116「高」が「大」に勝つ

卓球の日本選手権男子シングルス決勝は高校三年生吉村真晴(山口・野田学園高校)が6連覇を狙った水谷隼明治大学4年)を4-3で下し初優勝した。水谷以来の高校生チャンピオンとなった。
水谷の打球処理のうまさを,吉村の打球の威力と回転が凌いだということだろう。水谷は2ゲーム落としたあとの2ゲーム連取は攻撃的な卓球ですばらしかった。やや守りに入った感があり,さきに3ゲームを取られてしまった。3-3とゲームを取り返し,このまま6連覇達成かと思ったが,最終ゲーム10-7とマッチポイントを握ってからあと1本が取れなかったのが惜しい。
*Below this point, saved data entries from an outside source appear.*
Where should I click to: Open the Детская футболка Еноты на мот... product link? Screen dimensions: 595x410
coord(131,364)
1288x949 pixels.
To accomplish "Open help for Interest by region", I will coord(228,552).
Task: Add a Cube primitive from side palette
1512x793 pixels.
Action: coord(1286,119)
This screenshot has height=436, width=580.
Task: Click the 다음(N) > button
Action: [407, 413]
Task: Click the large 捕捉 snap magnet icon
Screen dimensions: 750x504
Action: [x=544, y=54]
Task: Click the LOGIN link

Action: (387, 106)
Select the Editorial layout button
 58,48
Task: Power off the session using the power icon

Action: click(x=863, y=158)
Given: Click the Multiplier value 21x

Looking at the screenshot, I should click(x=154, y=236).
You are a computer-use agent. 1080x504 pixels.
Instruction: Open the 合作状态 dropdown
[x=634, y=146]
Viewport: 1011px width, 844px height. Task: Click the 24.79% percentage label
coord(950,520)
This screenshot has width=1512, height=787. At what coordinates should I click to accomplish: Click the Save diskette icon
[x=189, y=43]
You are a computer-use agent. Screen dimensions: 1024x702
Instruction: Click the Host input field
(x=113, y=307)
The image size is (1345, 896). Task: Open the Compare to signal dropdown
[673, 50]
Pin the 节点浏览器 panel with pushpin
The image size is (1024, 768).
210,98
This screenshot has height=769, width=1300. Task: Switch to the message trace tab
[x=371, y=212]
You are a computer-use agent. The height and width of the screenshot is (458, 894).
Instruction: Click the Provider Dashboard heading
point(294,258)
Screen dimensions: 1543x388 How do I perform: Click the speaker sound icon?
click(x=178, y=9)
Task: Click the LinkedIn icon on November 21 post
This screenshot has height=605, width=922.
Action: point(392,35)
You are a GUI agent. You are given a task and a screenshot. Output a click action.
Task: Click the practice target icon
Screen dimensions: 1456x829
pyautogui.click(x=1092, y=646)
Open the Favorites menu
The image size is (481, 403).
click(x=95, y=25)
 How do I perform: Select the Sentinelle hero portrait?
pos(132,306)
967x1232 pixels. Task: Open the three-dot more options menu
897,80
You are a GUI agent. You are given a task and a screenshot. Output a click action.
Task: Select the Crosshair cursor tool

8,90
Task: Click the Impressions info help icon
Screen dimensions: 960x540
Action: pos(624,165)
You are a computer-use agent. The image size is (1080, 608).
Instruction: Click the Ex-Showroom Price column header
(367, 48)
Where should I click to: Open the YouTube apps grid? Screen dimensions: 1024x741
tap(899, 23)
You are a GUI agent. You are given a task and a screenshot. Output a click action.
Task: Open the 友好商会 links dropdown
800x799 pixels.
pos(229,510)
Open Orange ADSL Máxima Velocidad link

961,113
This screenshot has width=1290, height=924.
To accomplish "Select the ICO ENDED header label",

こういう場面では相手のミス待ちになりがち。吉村の積極性が水谷を上回った。
吉村は中国選手でいうと,長身で威力のあるドライブが特徴の王励勤(Wang Liqin)や馬龍(Ma Long)に似たタイプだ。今回水谷の最年少優勝記録を破るのではないかと期待されていた丹羽孝希(ジュニアでは3連覇)や松平健太は現世界チャンピオン張継科(Zhang Jike)やドイツのボル(Timo Boll)のようにキレの良さが身上のプレーヤーである。
吉村はジュニアのアジアチャンピオンでもあるし,世界ジュニアでも3位に入っている実力を持っている。けっしてまぐれではない。
最終ゲームの3-3のあとの水谷のスーパーショット(卓球台の横に流れたボールをネット横から返球)は見事だった。